W czwartek Sejm przyjął ustawę o elektromobilności. Wiceprezydent Warszawy Renata Kaznowska zwróciła uwagę, że nie znalazła w niej przepisów upraszczających procedury budowlane przy stawianiu punktów ładowania. Bez tego, będzie to trwało latami - oceniała. Kurtyka z kolei zapewnił, że ministerstwo infrastruktury obiecało zająć się przepisami ws. oznakowania miejsc przy punktach ładowania.
Tomasz Detka z EMP prezentował wyniki badań dla spółki, z których wnika, że potencjalni użytkownicy sporo już wiedzą o pojazdach elektrycznych (EV). Znacząca większość wskazuje, że EV jest bardziej ekologiczny, a koszty paliwa są niskie, jednak problemem pozostaje mały zasięg i brak infrastruktury. Kurtyka zwrócił uwagę, że utworzona przez ustawę ewidencja infrastruktury paliw alternatywnych powinna pozwolić na weryfikację on-line, co gdzie jest i jaki ma status, a to podniesie poczucie bezpieczeństwa użytkowników.
Według badania dla EMP z listopada 2017 r., dla 63 proc. potencjalnych użytkowników EV argumentem za kupnem auta na prąd byłaby jego produkcja w Polsce, dla 60 proc. - dopłaty, a dla 47 proc. darmowe parkowanie. Elektromobilność jest szansą na wyzwolenie potencjału polskiego przemysłu motoryzacyjnego, produkującego głównie mało innowacyjne podzespoły - ocenił Detka, dodając, że mocno stymulujące było by powstanie w Polsce fabryki samochodów.

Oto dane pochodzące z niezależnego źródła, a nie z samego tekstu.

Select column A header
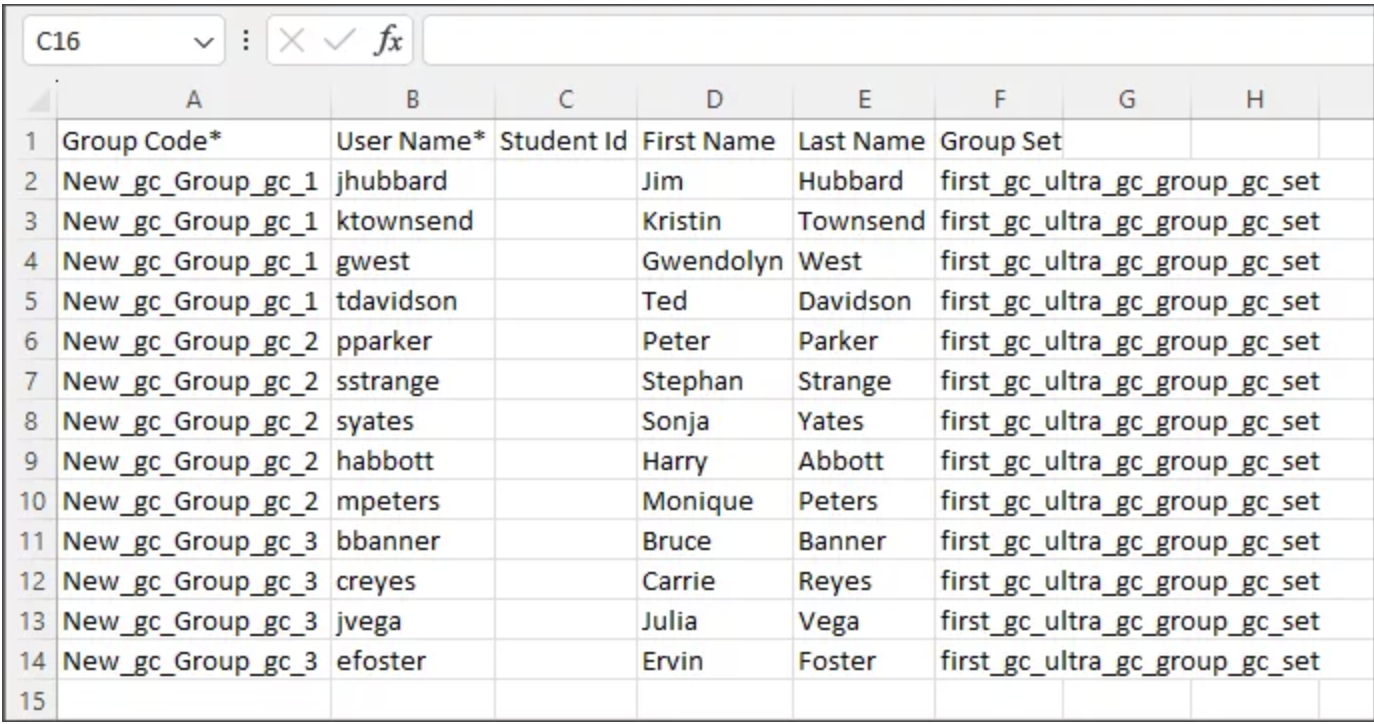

O tym, jakich innowacji należy się jeszcze spodziewać w konstrukcji EV mówił dziekan Wydziału Elektrycznego PW, prof. Lech Grzesiak. Wymienił np. nowe rozwiązania w technologiach przekształtników czy silników elektrycznych, które wkrótce powinny trafić na rynek. Wskazał też na potencjalnie interesujące materiały, które wymagają jeszcze dopracowania, np. magnesy ferrytowe bez neodymu, który to rzadki metal staje się dziś coraz cenniejszym surowcem.

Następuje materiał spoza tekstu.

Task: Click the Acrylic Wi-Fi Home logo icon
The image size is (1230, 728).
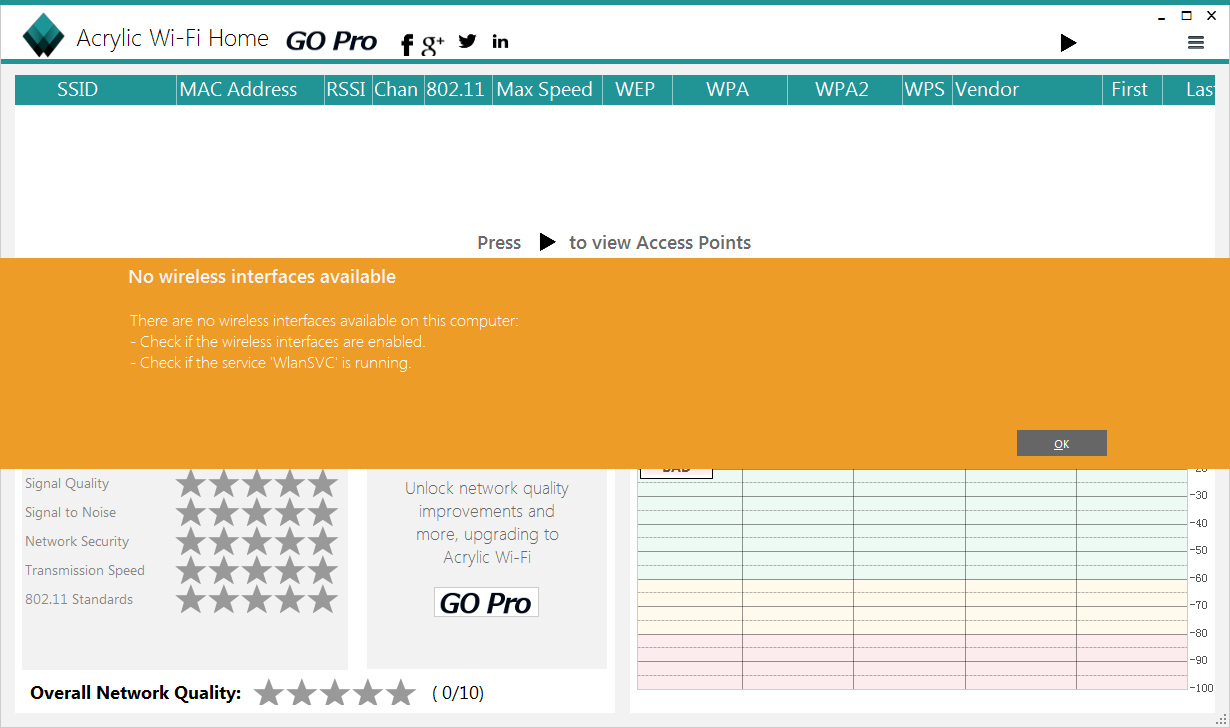Action: tap(43, 36)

Z kolei prof. Jan Popczyk z Politechniki Śląskiej ocenił, że rząd, przyjmując program elektromobilności, powinien zrezygnować z inwestycji w energetykę węglową. Jak wskazywał, na świecie elektryfikacja transportu jest wprowadzana po to, by zdecydowanie wymienić źródła energii na mniej emisyjne. Wskazał m.in. przykład Indii. Zdaniem Popczyka, model który zdaje się wybierać Polska, czyli elektromobilność plus energetyka węglowa nigdzie na świecie nie jest wdrażany, a na dłuższą metę będzie nie do utrzymania.Od redakcji:Być może minister Kurtyka zna się na energetyce, ale nie zna na samochodach i przemyśle motoryzacyjnym. Najwyższa pora, by zdać sobie sprawę, że w Polsce nie ma żadnej polskiej fabryki samochodów osobowych (w halach po byłym FSO hula wiatr), a skonstruowanie od zera nowego samochodu to olbrzymie nakłady i lata pracy. Tymczasem wszyscy znaczący producenci samochodów mają w swoich salonach przynajmniej samochody hybrydowe, a często również elektryczne.Oczywiście problemem jest ograniczony zasięg oraz długi czas ładowania. Ale jeszcze większym problemem jest cena - elektryczny VW e-Golf kosztuje około 150 tys. zł, tymczasem Polacy najczęściej kupują samochody używane, wydają na to 10 razy mniej pieniędzy.